Ramsey’s son, Charles Ramsey, told Diverse Issues in Higher Education that his father became interested in a career in the law in the late 1950s and early 1960s because of the discrimination and segregation that he and other African-Americans faced.

Ramsey played a key role in ABA diversity efforts, and the ABA Law Student Division presents an annual Dean Henry J. Ramsey Jr. Diversity Award recognizing work for the advancement of women, minorities, persons with disabilities and LGBT legal professionals and students. In 2000, Ramsey received the ABA’s Robert J. Kutack Award for significant contributions to collaboration among academia, the bench and the bar.

Ramsey briefly attended Howard University as an undergraduate, before becoming one of the first African-Americans to graduate from University of California at Riverside in 1960. Three years later, he received his law degree from the University of California at Berkeley’s Boalt Hall. He then worked as prosecutor in Contra Costa County, and eventually became deputy district attorney.

In the late ’60s, Ramsey entered private practice, and successfully represented African-American police officers in Richmond, Calif., in a suit alleging discrimination after they were held back from promotions.

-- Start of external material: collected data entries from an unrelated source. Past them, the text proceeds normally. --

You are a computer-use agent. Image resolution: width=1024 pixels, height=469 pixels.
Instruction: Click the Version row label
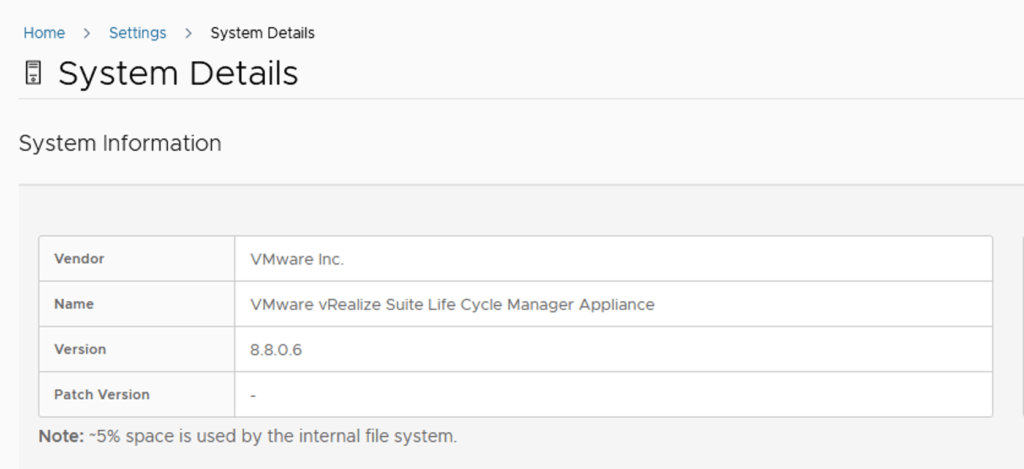point(80,349)
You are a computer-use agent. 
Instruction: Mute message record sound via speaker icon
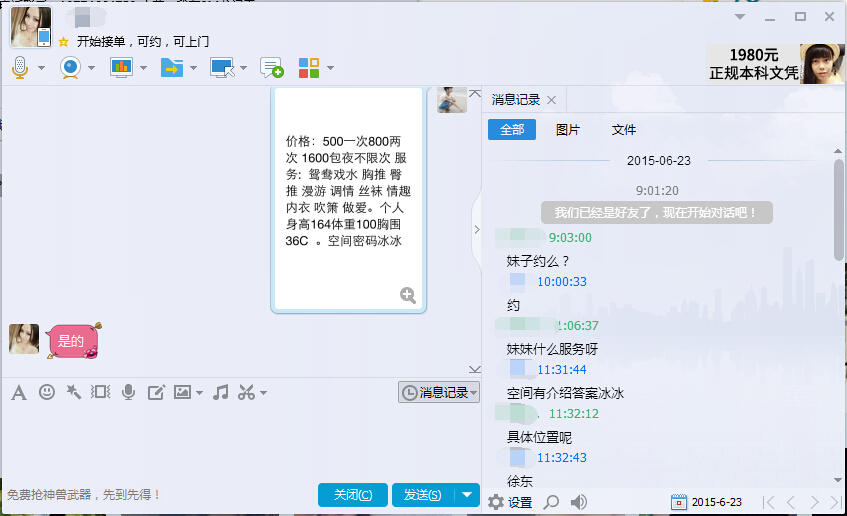coord(579,502)
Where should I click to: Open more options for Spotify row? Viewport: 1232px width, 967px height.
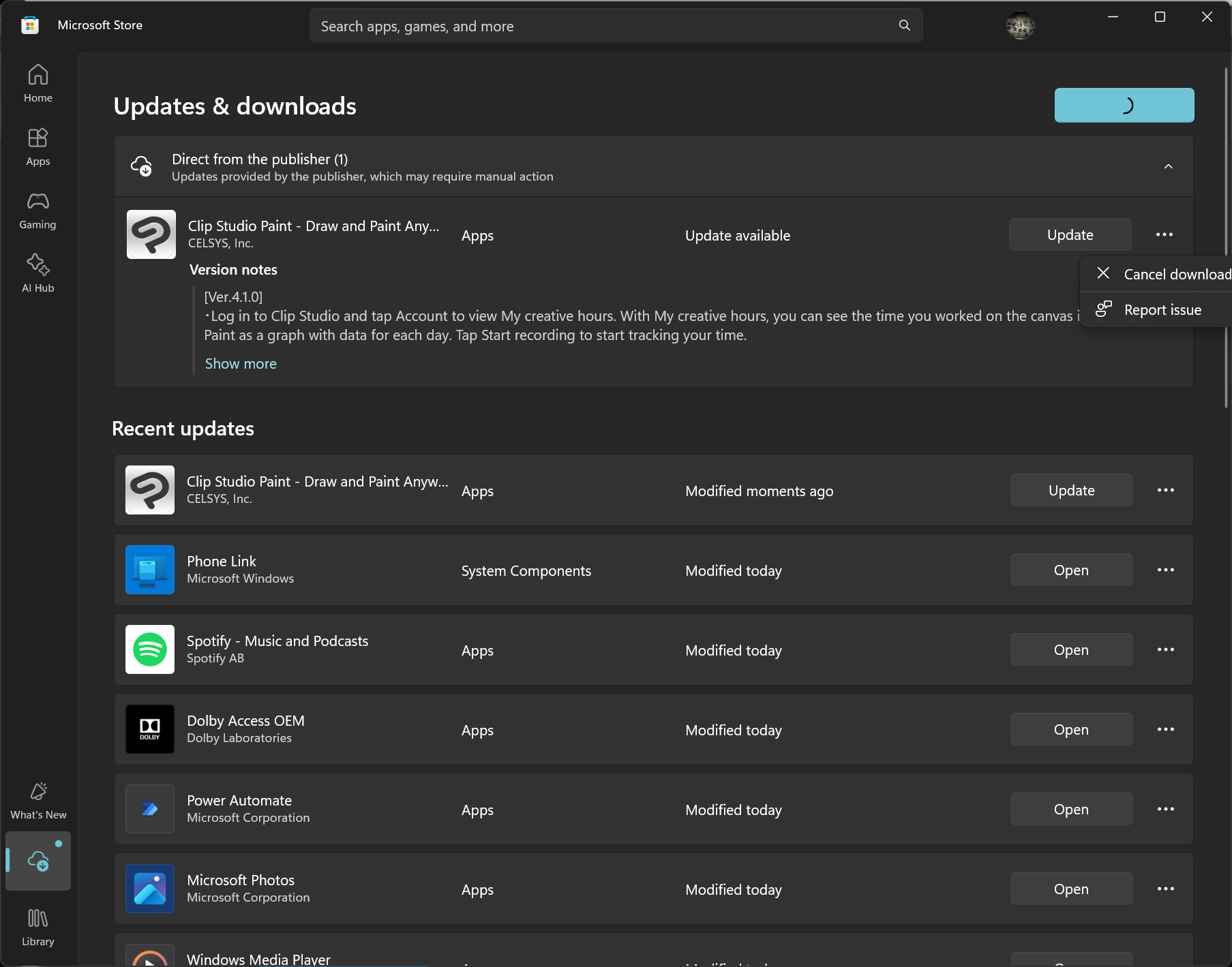tap(1165, 649)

Ramsey then taught law at Boalt Hall from 1971-80, and spent four of those years as an elected member of the Berkeley City Council.

In 1981 he was appointed to the Alameda County Superior Court bench, staying there until 1990. It was then that he was asked become the law school dean at Howard University, where he remained for six years.

Ramsey chaired the ABA’s Council of the Section of Legal Education and Admissions to the Bar from 1991-1992, and led Ramsey Commission’s examination of the association’s accreditation process for law schools. The council passed a memorial resolution (PDF) on March 15 in thanks for “his treasured friendship and his many contributions to public service, the Section, legal education, the judiciary, and the profession.”

“Henry Ramsey Jr. was a tireless worker and proponent of justice for all throughout his life, who led in the achievement of civil rights, ethics reforms, rule of law in Africa, bar passage improvement, and trial court procedural improvements,” the council said in the resolution.